**TASK GOAL**
Return every line of the material below that contains the string "Viewport". Case is significant.

[Records from a collection]
════════════════════
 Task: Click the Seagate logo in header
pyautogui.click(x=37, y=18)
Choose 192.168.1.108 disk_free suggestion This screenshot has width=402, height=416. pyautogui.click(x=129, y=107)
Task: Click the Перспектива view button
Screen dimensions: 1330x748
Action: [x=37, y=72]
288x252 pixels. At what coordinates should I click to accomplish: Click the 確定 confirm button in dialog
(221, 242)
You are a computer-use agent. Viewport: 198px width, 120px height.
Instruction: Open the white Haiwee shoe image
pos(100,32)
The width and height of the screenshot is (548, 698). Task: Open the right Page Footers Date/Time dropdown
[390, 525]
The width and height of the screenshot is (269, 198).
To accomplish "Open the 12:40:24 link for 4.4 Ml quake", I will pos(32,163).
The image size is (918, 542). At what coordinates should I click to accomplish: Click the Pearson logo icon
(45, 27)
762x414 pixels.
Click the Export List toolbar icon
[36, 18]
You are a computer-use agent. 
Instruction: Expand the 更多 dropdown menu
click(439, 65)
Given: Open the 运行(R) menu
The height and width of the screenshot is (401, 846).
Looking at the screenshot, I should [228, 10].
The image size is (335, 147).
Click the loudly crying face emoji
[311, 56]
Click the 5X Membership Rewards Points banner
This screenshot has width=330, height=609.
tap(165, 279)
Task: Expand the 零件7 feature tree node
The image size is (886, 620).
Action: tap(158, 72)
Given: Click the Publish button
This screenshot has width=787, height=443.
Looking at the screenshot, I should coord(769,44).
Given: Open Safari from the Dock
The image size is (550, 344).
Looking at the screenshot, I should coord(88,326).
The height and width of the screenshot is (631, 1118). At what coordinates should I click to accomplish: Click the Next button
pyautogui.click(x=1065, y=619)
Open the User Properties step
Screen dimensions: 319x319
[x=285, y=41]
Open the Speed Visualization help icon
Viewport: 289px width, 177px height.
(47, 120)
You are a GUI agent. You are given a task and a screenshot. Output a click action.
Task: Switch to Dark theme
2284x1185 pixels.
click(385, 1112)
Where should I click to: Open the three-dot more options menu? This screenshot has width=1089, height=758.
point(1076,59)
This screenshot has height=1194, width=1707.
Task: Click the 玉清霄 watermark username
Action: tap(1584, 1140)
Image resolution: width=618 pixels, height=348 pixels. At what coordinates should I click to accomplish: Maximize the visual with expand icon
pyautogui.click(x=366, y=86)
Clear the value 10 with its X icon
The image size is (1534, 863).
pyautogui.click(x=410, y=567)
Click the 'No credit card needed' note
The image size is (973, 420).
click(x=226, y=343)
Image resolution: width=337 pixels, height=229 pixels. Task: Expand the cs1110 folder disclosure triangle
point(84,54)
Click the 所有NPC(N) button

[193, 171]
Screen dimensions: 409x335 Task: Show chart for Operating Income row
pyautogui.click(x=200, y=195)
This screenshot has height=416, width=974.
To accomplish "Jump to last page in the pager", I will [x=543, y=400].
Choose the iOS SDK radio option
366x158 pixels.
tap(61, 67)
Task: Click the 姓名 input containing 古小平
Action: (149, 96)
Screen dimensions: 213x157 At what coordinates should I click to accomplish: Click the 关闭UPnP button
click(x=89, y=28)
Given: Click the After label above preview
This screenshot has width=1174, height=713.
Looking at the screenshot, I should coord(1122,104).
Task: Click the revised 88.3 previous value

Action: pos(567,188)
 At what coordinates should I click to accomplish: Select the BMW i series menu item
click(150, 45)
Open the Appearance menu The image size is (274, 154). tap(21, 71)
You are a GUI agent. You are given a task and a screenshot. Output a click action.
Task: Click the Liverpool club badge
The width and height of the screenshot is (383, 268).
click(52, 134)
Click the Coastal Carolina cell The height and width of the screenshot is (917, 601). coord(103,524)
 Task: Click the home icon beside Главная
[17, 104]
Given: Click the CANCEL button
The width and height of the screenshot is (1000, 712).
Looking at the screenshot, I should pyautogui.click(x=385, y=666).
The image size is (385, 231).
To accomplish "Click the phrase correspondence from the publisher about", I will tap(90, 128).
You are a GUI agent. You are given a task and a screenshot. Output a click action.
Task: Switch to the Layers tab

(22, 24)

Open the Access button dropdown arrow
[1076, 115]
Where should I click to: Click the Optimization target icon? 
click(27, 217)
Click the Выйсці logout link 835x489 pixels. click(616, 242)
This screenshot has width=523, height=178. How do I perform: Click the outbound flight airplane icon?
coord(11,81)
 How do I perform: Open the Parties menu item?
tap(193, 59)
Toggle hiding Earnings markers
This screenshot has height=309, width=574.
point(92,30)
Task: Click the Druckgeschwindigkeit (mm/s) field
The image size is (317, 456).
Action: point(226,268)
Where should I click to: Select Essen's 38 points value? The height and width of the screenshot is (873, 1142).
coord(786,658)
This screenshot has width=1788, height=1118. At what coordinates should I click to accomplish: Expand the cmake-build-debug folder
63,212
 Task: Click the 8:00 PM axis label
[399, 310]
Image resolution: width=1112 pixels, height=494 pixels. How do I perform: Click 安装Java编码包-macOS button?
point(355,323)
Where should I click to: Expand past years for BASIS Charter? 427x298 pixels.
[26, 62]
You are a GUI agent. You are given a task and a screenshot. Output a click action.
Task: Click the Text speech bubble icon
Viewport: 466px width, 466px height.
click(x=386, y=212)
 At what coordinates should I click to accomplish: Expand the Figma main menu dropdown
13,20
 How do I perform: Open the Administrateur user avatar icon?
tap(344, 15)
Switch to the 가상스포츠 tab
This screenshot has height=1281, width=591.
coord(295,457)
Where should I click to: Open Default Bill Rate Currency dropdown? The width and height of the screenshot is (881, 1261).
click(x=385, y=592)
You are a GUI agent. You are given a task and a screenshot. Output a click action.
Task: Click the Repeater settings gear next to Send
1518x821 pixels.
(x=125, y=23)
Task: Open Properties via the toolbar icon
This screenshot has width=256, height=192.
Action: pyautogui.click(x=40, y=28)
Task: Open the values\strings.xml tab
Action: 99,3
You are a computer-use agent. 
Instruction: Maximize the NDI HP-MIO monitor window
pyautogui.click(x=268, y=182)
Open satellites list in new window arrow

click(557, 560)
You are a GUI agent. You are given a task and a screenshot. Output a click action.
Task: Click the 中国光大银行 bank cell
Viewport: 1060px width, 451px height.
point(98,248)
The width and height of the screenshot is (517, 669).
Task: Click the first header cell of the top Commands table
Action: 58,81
════════════════════
**FULL SOLUTION**
You are a computer-use agent. Viewport: 198px width, 120px height.
Viewport: 289px width, 177px height.
Viewport: 466px width, 466px height.
Viewport: 1060px width, 451px height.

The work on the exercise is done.